(DATA)

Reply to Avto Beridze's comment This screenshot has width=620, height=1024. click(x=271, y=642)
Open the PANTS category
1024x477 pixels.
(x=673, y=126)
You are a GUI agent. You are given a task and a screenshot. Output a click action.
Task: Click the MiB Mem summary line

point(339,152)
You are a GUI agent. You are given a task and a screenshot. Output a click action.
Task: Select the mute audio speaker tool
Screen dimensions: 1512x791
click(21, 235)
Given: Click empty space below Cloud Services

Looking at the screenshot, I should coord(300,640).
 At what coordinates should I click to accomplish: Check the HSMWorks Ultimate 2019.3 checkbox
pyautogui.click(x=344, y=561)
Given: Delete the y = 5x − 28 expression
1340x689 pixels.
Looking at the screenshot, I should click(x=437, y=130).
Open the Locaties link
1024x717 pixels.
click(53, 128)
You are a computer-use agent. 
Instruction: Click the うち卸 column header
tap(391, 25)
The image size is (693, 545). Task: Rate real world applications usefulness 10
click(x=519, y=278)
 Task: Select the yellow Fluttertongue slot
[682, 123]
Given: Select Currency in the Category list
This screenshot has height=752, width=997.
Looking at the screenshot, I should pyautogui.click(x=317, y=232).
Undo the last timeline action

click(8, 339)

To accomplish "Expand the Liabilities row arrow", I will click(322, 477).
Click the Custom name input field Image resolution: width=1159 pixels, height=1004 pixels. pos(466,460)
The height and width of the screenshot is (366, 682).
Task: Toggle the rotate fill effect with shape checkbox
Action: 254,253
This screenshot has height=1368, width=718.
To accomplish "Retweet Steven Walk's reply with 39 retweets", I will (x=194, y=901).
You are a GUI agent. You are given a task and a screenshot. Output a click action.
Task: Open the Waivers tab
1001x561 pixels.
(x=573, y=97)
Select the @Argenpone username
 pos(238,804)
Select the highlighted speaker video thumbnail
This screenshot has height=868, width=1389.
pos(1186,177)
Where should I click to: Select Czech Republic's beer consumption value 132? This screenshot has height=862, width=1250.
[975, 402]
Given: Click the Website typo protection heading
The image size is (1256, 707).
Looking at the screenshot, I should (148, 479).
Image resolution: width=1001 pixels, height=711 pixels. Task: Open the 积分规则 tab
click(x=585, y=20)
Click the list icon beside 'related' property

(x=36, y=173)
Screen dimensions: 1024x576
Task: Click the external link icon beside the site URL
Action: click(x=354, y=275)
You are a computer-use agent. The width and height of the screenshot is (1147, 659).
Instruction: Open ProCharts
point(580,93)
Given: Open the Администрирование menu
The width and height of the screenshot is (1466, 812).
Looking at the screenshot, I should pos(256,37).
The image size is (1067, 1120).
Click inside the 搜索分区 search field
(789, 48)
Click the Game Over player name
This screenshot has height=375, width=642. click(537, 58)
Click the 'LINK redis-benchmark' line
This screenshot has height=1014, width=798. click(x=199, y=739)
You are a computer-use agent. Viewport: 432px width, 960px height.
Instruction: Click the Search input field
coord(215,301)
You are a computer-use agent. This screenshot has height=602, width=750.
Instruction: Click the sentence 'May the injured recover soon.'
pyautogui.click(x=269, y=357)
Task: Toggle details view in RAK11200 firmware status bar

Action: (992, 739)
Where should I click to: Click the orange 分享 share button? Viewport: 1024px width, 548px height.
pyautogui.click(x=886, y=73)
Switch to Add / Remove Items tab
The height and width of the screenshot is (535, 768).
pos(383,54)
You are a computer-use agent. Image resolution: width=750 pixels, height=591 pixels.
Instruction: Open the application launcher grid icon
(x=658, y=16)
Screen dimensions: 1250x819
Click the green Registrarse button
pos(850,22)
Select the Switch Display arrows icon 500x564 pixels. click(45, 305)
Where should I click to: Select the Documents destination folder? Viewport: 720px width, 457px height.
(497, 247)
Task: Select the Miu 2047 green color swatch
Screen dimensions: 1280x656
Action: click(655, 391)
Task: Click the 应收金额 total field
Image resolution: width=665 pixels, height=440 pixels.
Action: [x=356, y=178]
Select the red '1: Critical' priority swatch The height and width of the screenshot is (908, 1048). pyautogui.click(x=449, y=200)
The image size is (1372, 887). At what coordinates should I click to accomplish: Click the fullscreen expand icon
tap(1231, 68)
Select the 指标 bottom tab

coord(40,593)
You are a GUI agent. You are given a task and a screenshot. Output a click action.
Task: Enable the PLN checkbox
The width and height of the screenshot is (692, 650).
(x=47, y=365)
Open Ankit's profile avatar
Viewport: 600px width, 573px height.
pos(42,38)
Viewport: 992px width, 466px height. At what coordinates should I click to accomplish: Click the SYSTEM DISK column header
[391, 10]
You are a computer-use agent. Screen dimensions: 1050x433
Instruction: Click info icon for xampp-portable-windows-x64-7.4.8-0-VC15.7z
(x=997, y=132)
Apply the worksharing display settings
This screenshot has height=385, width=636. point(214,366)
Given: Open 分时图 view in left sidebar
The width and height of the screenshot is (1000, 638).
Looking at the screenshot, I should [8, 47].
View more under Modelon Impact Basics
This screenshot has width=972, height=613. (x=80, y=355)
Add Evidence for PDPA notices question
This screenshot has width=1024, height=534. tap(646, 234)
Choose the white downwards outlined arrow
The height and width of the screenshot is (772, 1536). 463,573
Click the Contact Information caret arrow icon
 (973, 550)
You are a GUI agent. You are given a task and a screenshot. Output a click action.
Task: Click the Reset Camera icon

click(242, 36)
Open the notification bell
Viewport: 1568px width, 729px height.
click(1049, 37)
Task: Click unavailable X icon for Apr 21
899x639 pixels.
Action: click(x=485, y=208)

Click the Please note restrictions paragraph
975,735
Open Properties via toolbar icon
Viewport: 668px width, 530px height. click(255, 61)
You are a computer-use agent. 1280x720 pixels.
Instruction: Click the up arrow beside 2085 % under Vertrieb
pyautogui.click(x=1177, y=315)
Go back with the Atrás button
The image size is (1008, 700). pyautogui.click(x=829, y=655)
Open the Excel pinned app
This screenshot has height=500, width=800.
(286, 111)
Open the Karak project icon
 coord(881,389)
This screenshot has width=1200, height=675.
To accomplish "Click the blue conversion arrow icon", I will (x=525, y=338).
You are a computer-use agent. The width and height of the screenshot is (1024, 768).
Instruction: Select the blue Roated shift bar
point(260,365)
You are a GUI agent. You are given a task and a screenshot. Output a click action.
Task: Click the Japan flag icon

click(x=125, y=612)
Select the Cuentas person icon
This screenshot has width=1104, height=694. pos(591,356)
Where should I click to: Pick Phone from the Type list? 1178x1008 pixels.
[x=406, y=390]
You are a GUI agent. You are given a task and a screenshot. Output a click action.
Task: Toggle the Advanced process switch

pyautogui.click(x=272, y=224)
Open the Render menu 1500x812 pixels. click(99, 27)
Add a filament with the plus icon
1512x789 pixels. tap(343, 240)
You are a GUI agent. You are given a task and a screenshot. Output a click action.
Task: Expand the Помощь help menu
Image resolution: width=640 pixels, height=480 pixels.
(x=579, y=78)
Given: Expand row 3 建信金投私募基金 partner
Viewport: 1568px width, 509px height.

(End DATA)

▸ WHAT YOU HAVE TO DO: Please give an exact copy of the lines above, beginning with the line containing "Click the 'LINK redis-benchmark' line" and running through the line containing "Select the red", and of no other lines.

▸ SOLUTION FOR THIS TASK:
Click the 'LINK redis-benchmark' line
This screenshot has height=1014, width=798. click(x=199, y=739)
You are a computer-use agent. Viewport: 432px width, 960px height.
Instruction: Click the Search input field
coord(215,301)
You are a computer-use agent. This screenshot has height=602, width=750.
Instruction: Click the sentence 'May the injured recover soon.'
pyautogui.click(x=269, y=357)
Task: Toggle details view in RAK11200 firmware status bar

Action: (992, 739)
Where should I click to: Click the orange 分享 share button? Viewport: 1024px width, 548px height.
pyautogui.click(x=886, y=73)
Switch to Add / Remove Items tab
The height and width of the screenshot is (535, 768).
pos(383,54)
You are a computer-use agent. Image resolution: width=750 pixels, height=591 pixels.
Instruction: Open the application launcher grid icon
(x=658, y=16)
Screen dimensions: 1250x819
Click the green Registrarse button
pos(850,22)
Select the Switch Display arrows icon 500x564 pixels. click(45, 305)
Where should I click to: Select the Documents destination folder? Viewport: 720px width, 457px height.
(497, 247)
Task: Select the Miu 2047 green color swatch
Screen dimensions: 1280x656
Action: click(655, 391)
Task: Click the 应收金额 total field
Image resolution: width=665 pixels, height=440 pixels.
Action: [x=356, y=178]
Select the red '1: Critical' priority swatch The height and width of the screenshot is (908, 1048). pyautogui.click(x=449, y=200)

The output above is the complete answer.